In the Israeli context, there is no guarantee that lessons from the Islamic States campaigns will not find their way to Hezbollah, Hamas, and other actors in the region. Israel has already experienced cyber attacks. At the beginning of 2012, at the same time as the establishment of the National Cyber Bureau in the Prime Minister’s’ Office, a Saudi hacker named 0xOmar reportedly stole credit card details of tens of thousands of Israelis. In an interview 0xOmar stated, “Israel attacks and kills innocent Palestinians, it is carrying out genocide, and violates international law. The whole world has problems with Israel...I want to harm Israel financially and socially.” Hamas also tried primitive attempts to employ psychological warfare trough technical means during Operations Pillar of Defense and Protective Edge. The Israeli Cyber Authority must ensure, as soon as possible, that the State of Israel and its citizens are capable of defending themselves against both traditional cyber threats and those only emerging today.

“OH, East is East and West is West, and never the twain shall meet, Till Earth and Sky stand presently at God's great Judgment Seat; But there is neither East, nor West, Border, nor Breed, nor Birth, When two strong men stand face to face, tho' they come from the ends of the earth!”

Rudyard Kipling

[1] Brigadier General Daniel Bren is currently head of “Lotem,” Unit for Telecommunications and Information Technology at the J6/C4i. Mr. Yossi Levi a cinema director, scriptwriter and editor, specializing in the Mass Media.

[2] Major-General (res.) Amos Yadlin at a conference on ISL , January 5, 2014.

[3] Barack Obama, “Full text of President Obama’s 2014 address to the United Nations General Assembly, September 2014, ,https://www.washingtonpost.com/politics/full-text-of-president-obamas-2014- address-to-the-united-nations-general-assembly/2014/09/24/88889e46-43f4- 11e4-b437-1a7368204804_story.html

[4] “An hour of practical dialogue,” tweeted Rouhani. “A small piece of history has been made,” said Cameron.

[5] Maura Conway, "Terrorism and the Internet New Media New Threat?" Parliamentary Affairs 59 (April 2006): 283-298.

[6] Web 2.0 refers to websites that promote user-generated content, social networks, usability, and interoperability on across multiple platforms and devices.

[7] The hashtag is a content label from social networks that helps those interested in a particular topic to find content on that topic ”Hashtaghijacking” is the use of a label for the purpose of controlling the attention of surfers on the social networks. For instance, #LoveIsrael label will lead to tweets and posts supporting Israel.
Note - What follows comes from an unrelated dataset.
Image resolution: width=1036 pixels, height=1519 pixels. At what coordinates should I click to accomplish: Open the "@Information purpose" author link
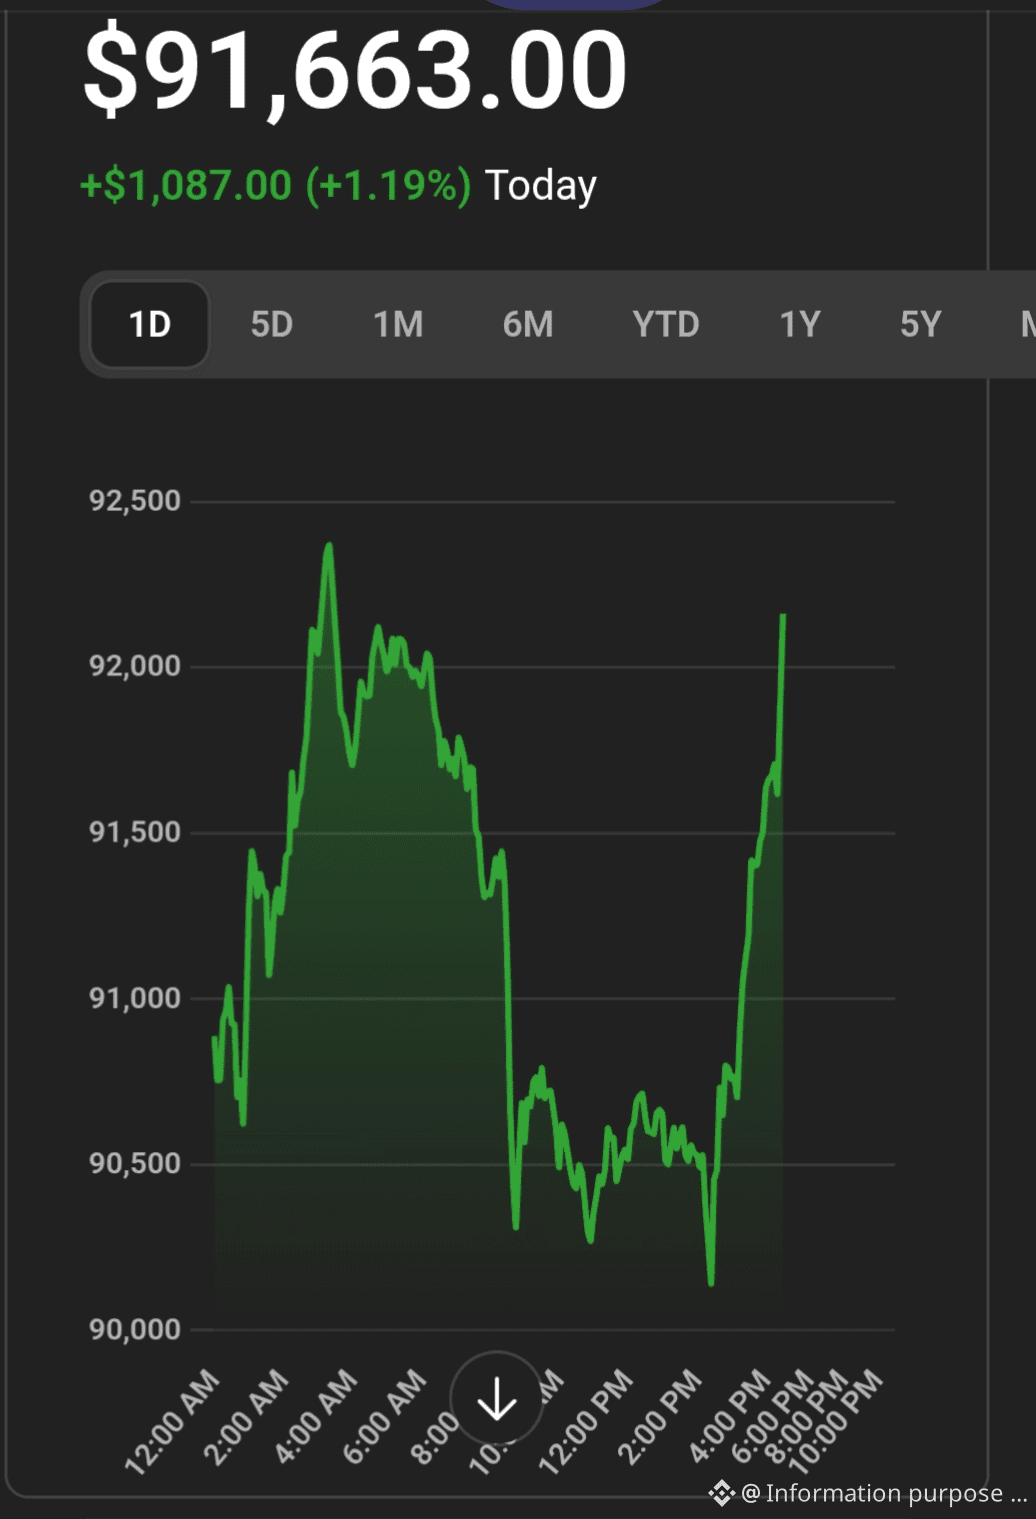(x=884, y=1494)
Flooding this label with anti-Israeli content, will, in effect, lead to its “hijacking.” Thus, anyone who clicks on this label will reach mostly anti-Israeli content.

[8] BOT networks, also called botnet or bot net, are a network of computers compromised by malicious code that work together to collectively perform task assign by the network’s controller.

[9] Gamification is the application of game-design elements and game principles in non-game contexts. Gamification commonly employs game design elements to improve user engagement, organizational productivity, flow, learning, employee recruitment and evaluation, ease of use and usefulness of systems, physical exercise, traffic violations, and even voter apathy, among others.

[10] As a law codex, the hadith is second only to the Koran in religious importance

[11] GTA (Grand Theft Auto) is a billion-dollar action-adventure video game franchise, in which players navigate fictional cities to rise through the criminal underworld via crime and violence. Call of Duty is also a billion-dollar first-person shooter video game franchise that simulates modern warfare. Both games have online, networked elements in which players may cooperate or compete with other players via the internet. Both games are available on a wide range of platforms including PC, Xbox and PlayStation.

[12] Major-General Aviv Kochavi, former chief of intelligence branch of the IDF, in a speech to the INSS conference, January 2014.

[13] A young man murdered by police officers in Alexandria about a year and a half prior to the revolution.